Show each line of the entries below that contains the string "image". Case counts.

- [Given information]
┌────────

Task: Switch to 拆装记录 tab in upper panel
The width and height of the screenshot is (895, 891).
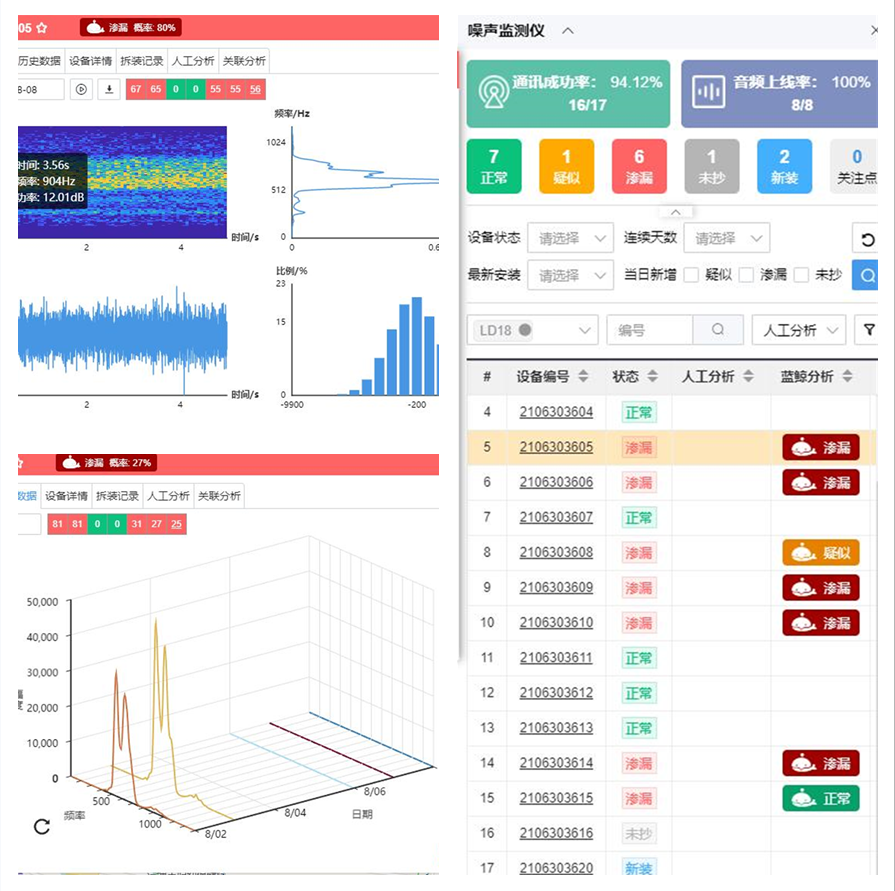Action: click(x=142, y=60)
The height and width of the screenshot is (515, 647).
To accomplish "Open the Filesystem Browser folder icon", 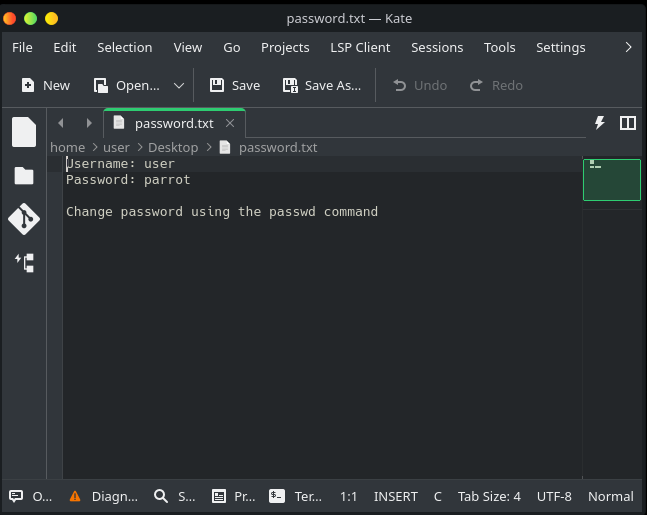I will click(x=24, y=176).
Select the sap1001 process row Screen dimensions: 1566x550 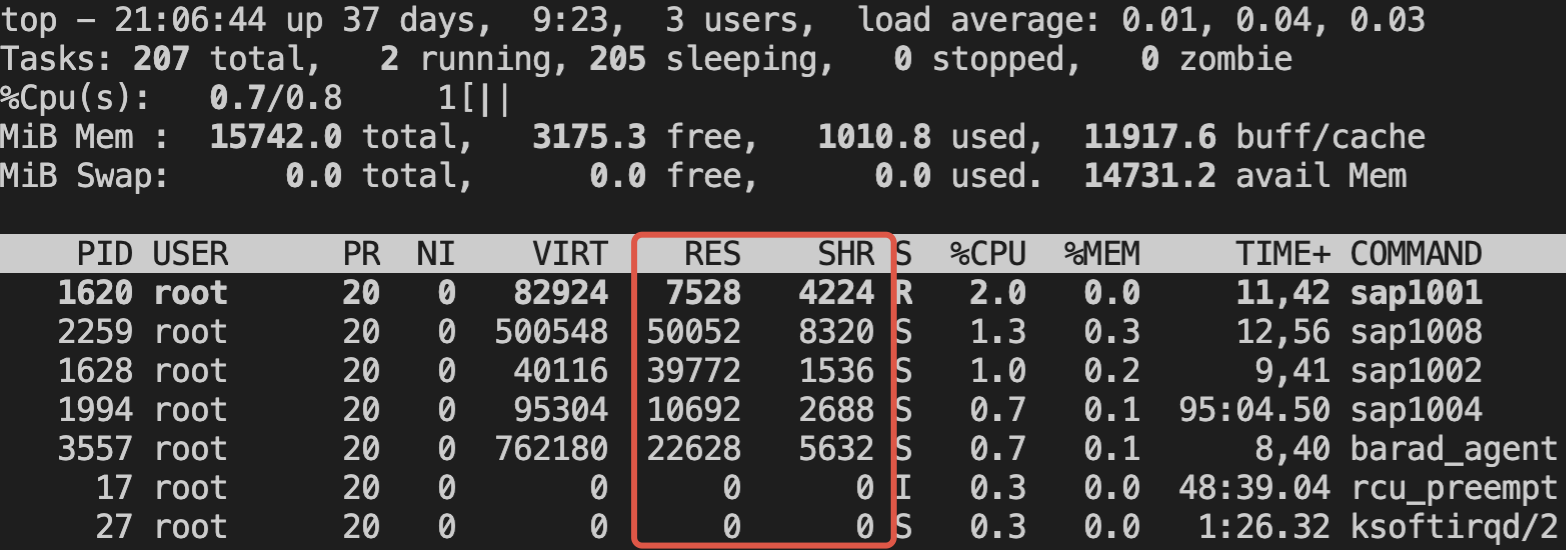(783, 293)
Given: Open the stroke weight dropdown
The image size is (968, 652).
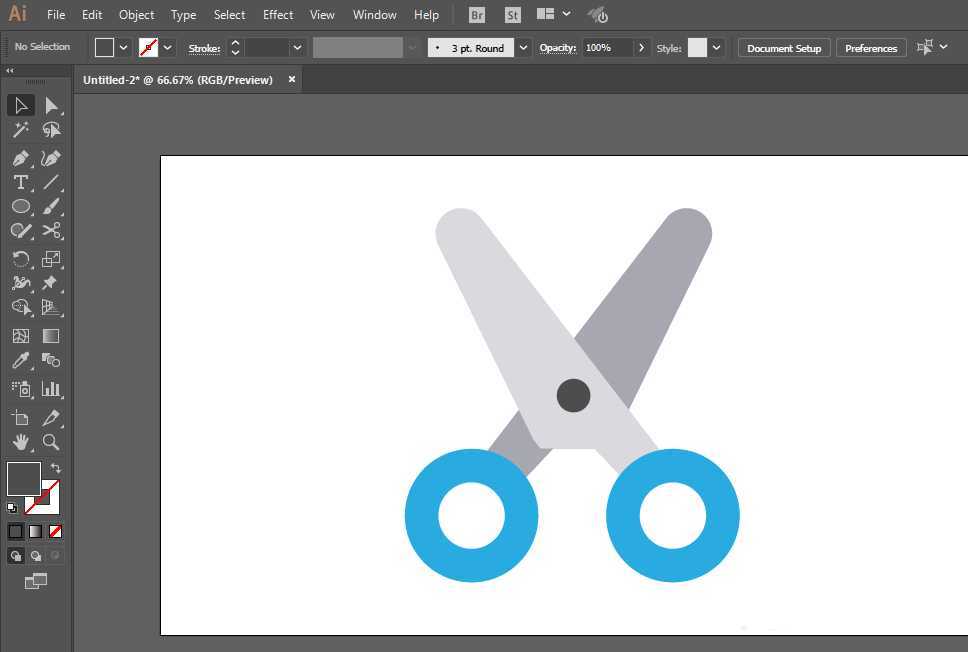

└────────
┌────────

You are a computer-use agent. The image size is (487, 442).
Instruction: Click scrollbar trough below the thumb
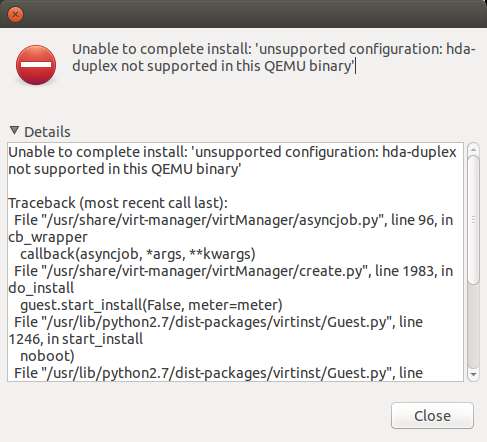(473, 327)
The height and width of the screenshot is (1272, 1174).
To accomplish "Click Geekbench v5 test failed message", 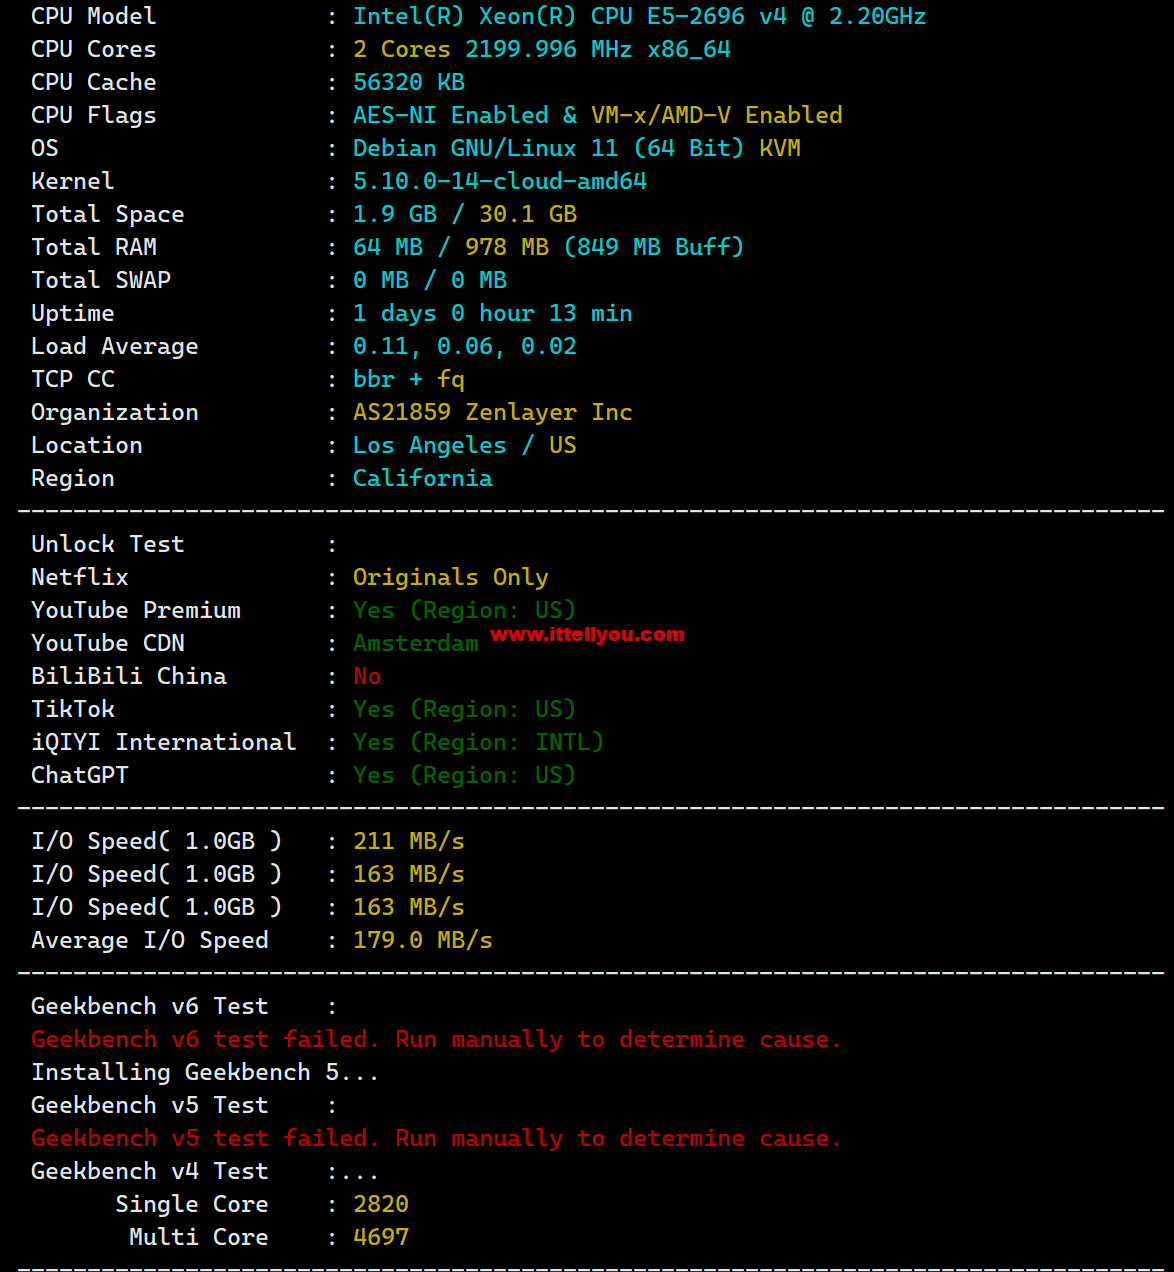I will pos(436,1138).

└────────
┌────────

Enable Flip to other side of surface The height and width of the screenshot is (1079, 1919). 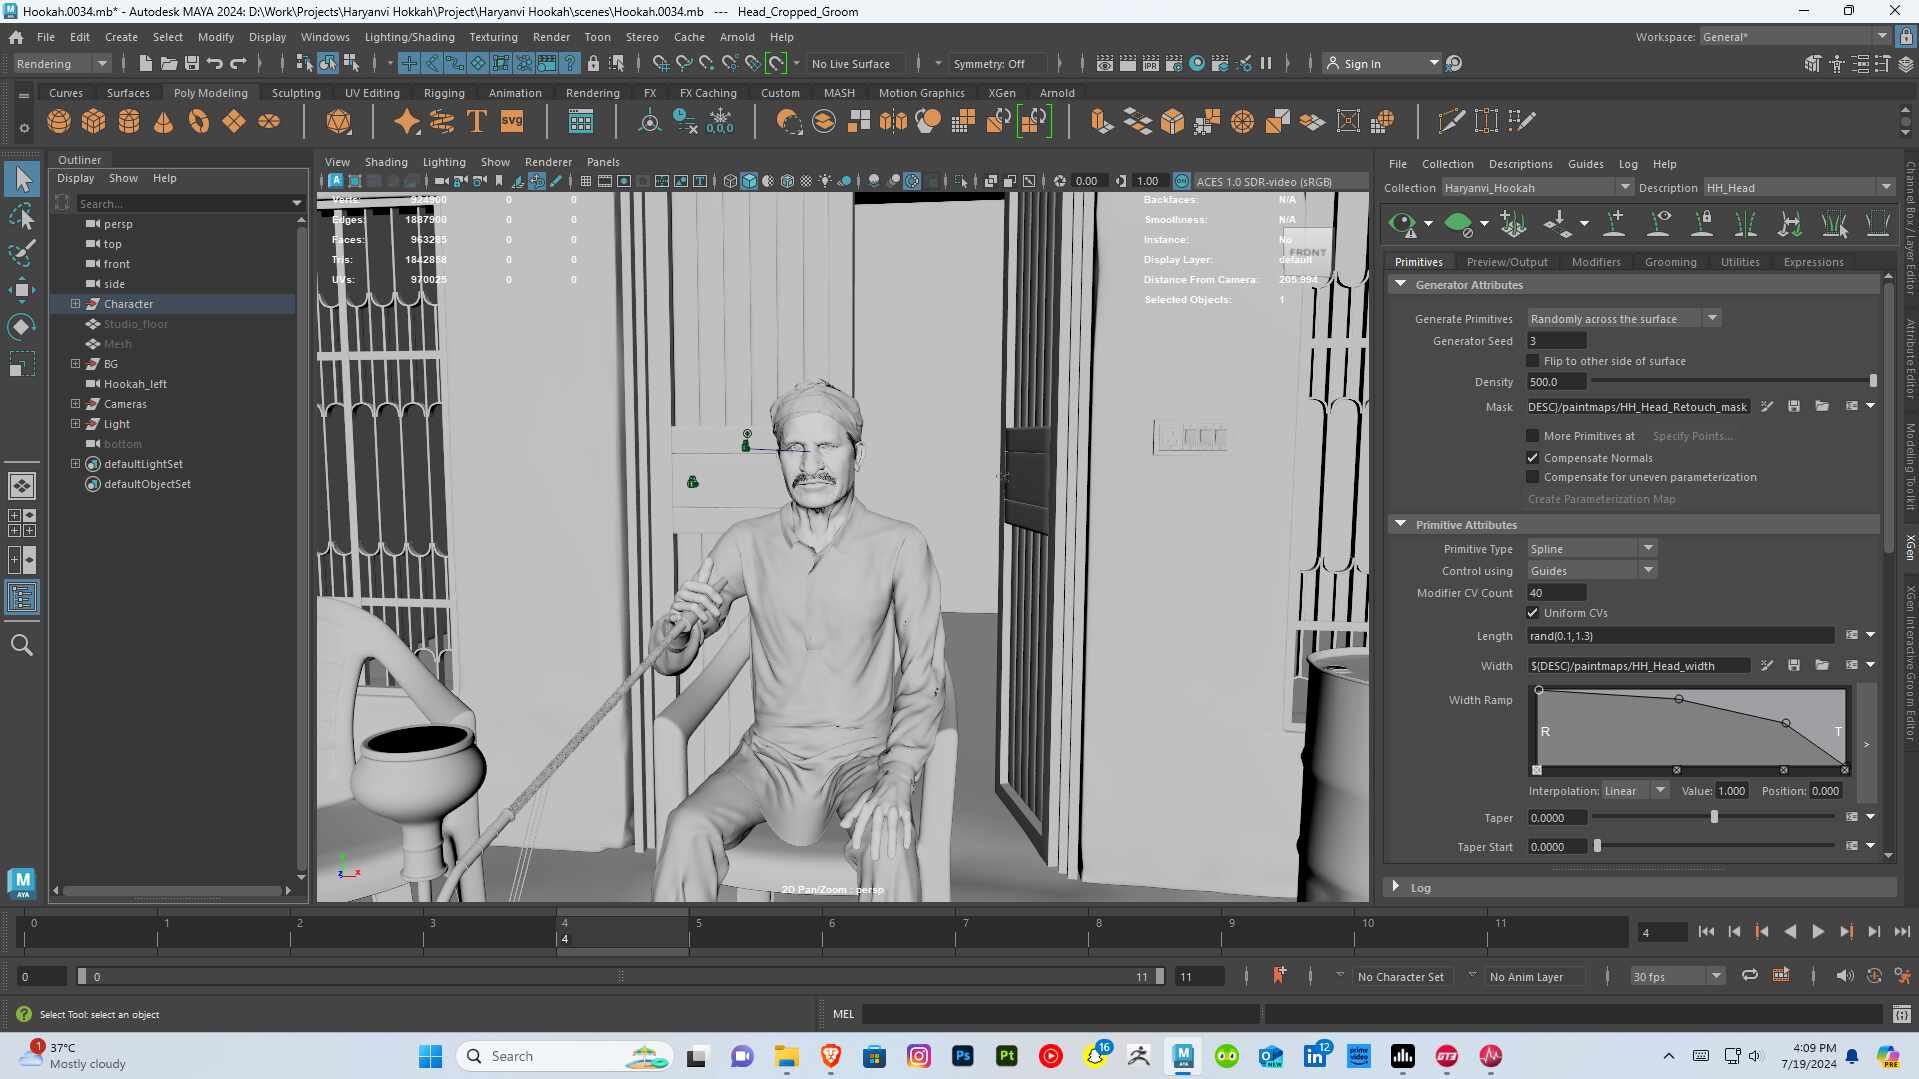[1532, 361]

└────────

- [Answer below]
The image size is (968, 652).
You are a computer-use agent. The image size is (487, 442).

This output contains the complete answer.